■ **EXERCISE AIM**
The response must be the exact lines from the line holding "731x484 pixels. At" through the end of the entries, with no pictures and nothing else.

■ **DATA SHOWN**
<<<<

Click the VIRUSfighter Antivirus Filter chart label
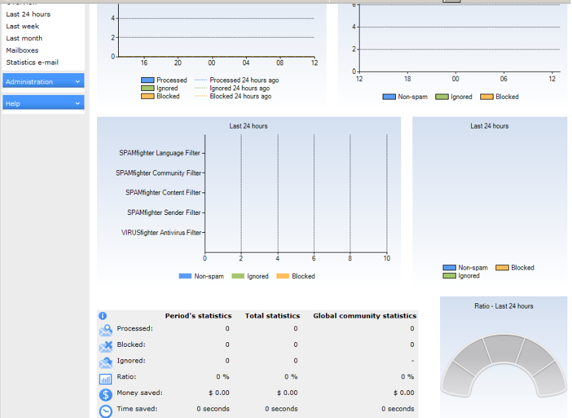 click(162, 232)
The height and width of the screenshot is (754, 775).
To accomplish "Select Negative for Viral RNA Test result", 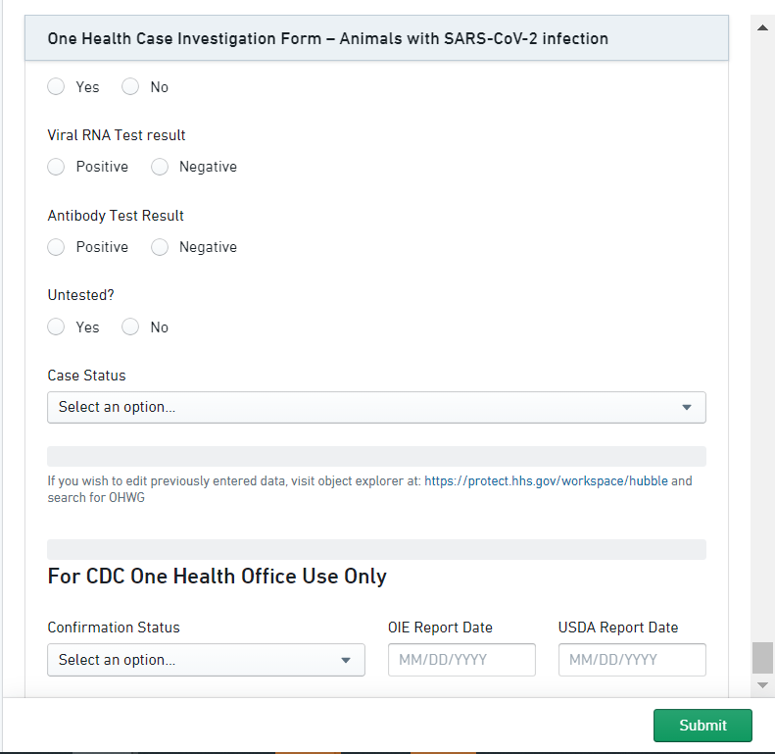I will coord(161,167).
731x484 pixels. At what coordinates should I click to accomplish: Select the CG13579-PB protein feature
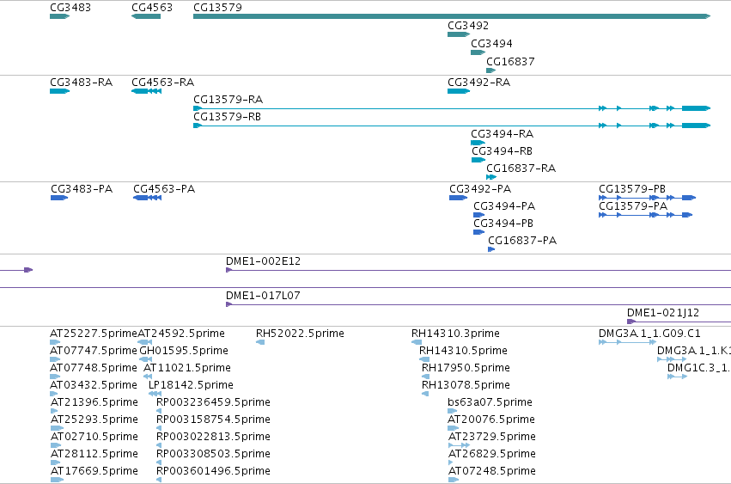(x=647, y=198)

>>>>

■ **COMPLETED EXERCISE**
731x484 pixels. At what coordinates should I click to accomplish: Select the CG13579-PB protein feature
(x=647, y=198)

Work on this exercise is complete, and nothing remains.